▶ **Task prompt**
Rewrite everything in the Orchard page from "Orchard is a" down to "PSE (structured generation)", putting "Rust bindings" wherever "Rust SDK" appears.

▶ **Provided text**
· · · · · · ·
Skip to content

Orchard

Orchard is the Local Intelligence compute platform for Apple Silicon. It's the engine that powers Proxy's local inference — running open models natively on your Mac with no cloud dependency.

What Orchard Is

Orchard is a vertically integrated inference stack:

orchard-py (Python SDK) ──┐
                          ├──→ PIE (C++ inference engine)
orchard-rs (Rust SDK) ────┘       ├── PAL (Metal GPU kernels)
                                  ├── PSE (structured generation)
                                  └── Carbon (private MLX fork)
  • PIE (Proxy Inference Engine) — C++23 inference server optimized for Apple Silicon
  • PAL (Proxy Attention Lab) — Custom Metal GPU kernels for paged attention
  • PSE (Proxy State Engine) — Grammar and structured generation engine
  • Carbon — Private fork of Apple's MLX framework with multi-stream concurrency and epoch-based buffer safety

Design Philosophy

Orchard exists because local inference on consumer hardware is a fundamentally different problem than cloud inference on GPU clusters.

  • Single device — no distributed coordination, no fleet management, no network hops
  • Apple Silicon — unified memory, Metal compute, exceptional performance-per-watt
  • Continuous batching — multiple agents can share the same model simultaneously
  • Structured generation — PSE guarantees models produce valid output (JSON, function calls, schema-constrained responses) without sacrificing creative capability

The bet: local gives velocity to outrun cloud. No server farm reconfiguration. No distributed KV cache coordination. Everything on one device means faster iteration.
· · · · · · ·
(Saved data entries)
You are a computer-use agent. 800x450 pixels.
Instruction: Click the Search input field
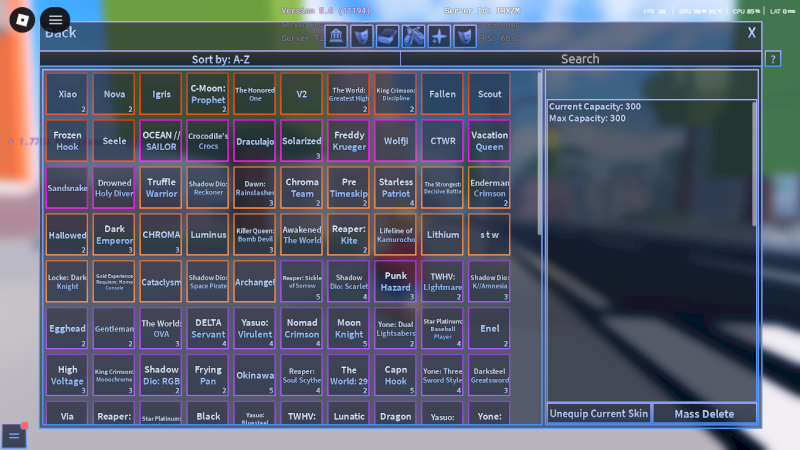click(580, 59)
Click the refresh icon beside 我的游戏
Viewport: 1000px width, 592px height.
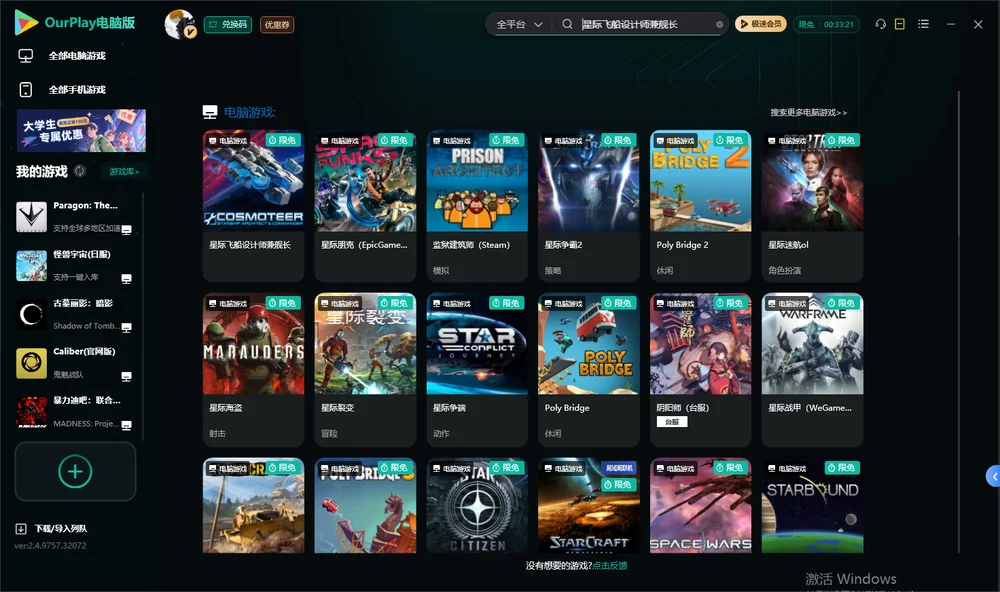(x=80, y=171)
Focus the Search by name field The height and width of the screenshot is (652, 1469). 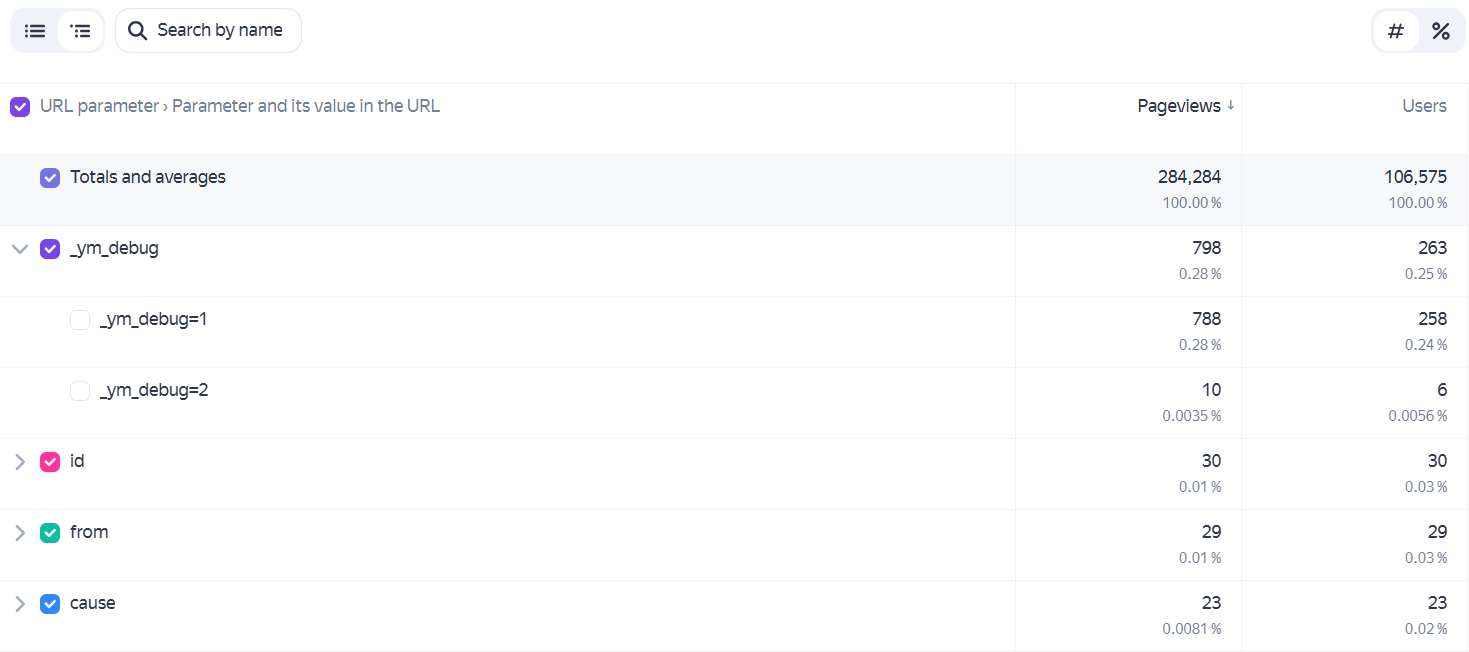click(x=208, y=31)

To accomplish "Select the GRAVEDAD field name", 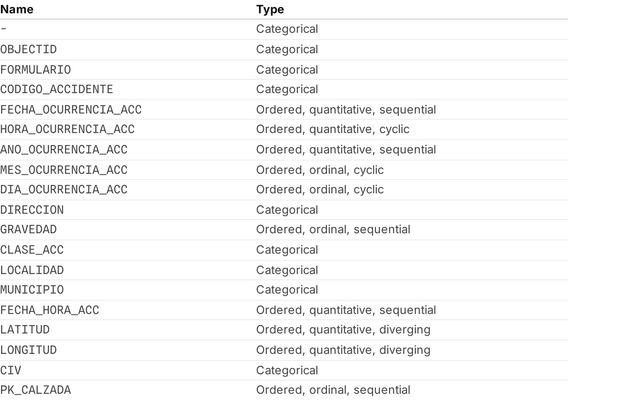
· · · · · · ·
▶ **Result**
Orchard is a vertically integrated inference stack:

orchard-py (Python SDK) ──┐
                          ├──→ PIE (C++ inference engine)
orchard-rs (Rust bindings) ────┘       ├── PAL (Metal GPU kernels)
                                  ├── PSE (structured generation)